INCA-ASCO Forum on Hereditary Cancer and Genetic Predisposition to Cancer

Hereditary cancer syndromes and genetic predisposition to cancer were the subjects of a Forum jointly sponsored by Brazil’s National Cancer Institute and the American Society of Clinical Oncology.

By Leigh J. Passman, MD, PhD

The INCA-ASCO Forum on Hereditary Cancer and Genetic Predisposition to Cancer – held November 21 and 22, 2011 in Rio de Janeiro, Brazil – brought together national and international experts in hereditary cancer and cancer genetics with officials from Brazil’s public healthcare system in a scientific forum organized by Brazil’s Instituto Nacional de Câncer (INCA) in partnership with ASCO.

Brazil has a publically financed and administered universal health care system – called the Sistema Único de Saúde (SUS) – but the system has been slow to incorporate genetic counseling and genetic testing services, including services for individuals and families with a genetic predisposition to develop cancer.

In 2006, Brazil’s Ministry of Science and Technology funded the establishment a National Familial Cancer Network, which established a network composed of clinical cancer genetics services and cancer genetics laboratories at universities, teaching and philanthropic hospitals, and research institutes.
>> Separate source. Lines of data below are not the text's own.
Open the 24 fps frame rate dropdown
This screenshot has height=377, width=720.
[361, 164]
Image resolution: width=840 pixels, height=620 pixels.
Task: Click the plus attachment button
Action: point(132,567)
Most of the genetic counseling of families with histories of cancer is delivered in these academic centers and most of the genetic and molecular testing is done by university laboratories using research and training grants.

The INCA-ASCO Forum served as an opportunity for the leadership of Brazil’s National Cancer Institute and officials from the Ministry of Health to hear directly from medical geneticists and cancer genetics researchers about the state of clinical cancer genetic services and genetic and molecular testing in Brazil.
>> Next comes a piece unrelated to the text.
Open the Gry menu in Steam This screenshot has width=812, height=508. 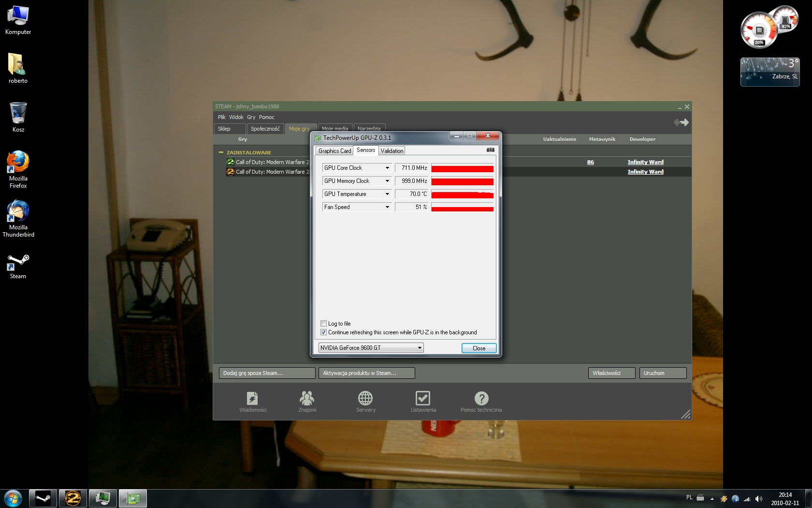coord(251,117)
Four cases of hereditary cancer syndromes – thyroid cancer (MEN 2), breast cancer (BRCA1), colon cancer (Lynch Syndrome), and a Brazilian variation of Li Fraumeni Syndrome (R337H) were presented by medical geneticists and clinical and surgical oncologists from various clinical cancer genetics services that are participating centers in the familial cancer network.

Two ASCO members, both of whom are clinical oncologists and medical geneticists, Dr. Jeffrey Weitzel, chief of Clinical Cancer Genetics at the City of Hope Medical Center in Duarte, California, and Dr. Stephen Gruber, now director of the Norris Cancer Center at the University of Southern California in Los Angeles, California, participated in the Forum with support from ASCO. Both have edited or contributed chapters to ASCO Curriculum.

In general, hereditary cancer syndromes are thought to account for 5-10 percent of all cases of cancer. In Brazil, where 385,000 new cases of cancer are expected in 2012 (not counting non-melanoma skin cancers), some 20,000 to 40,000 new cases per year are likely the consequence of a genetic predisposition.

Of the hereditary cancer syndrome cases presented at the INCA-ASCO Forum, the case of a large family with a Li Fraumeni-like Syndrome – a syndrome attributed to the R337H mutation in the TP53 gene first described in Brazil – garnered the most attention. A cluster of adrenocortical carcinoma cases in infants and very young children in the state of Paraná several years ago led state public health authorities to support systematic screening for the R337H mutation in newborns in that state. Data from this screening effort and other studies suggest that the prevalence of the R337 mutation is 0.3 percent (3 in 1000) in several southern Brazilian states.  

Dr. Maria Isabel Achatz, a medical geneticist at the A. C. Camargo Hospital in São Paulo, and Dr. Pierre Hainaut, formerly chief of the Carcinogenesis Laboratory at the International Agency for Research on Cancer (IARC) presented data about the clinical manifestations of this mutation – which include at least eight types of cancer including adrenocortical tumors, breast cancer, soft tissue sarcomas, and CNS tumors – and the current understanding of how a single mutation in the p53 protein can be the biological basis for so many different tumor types.  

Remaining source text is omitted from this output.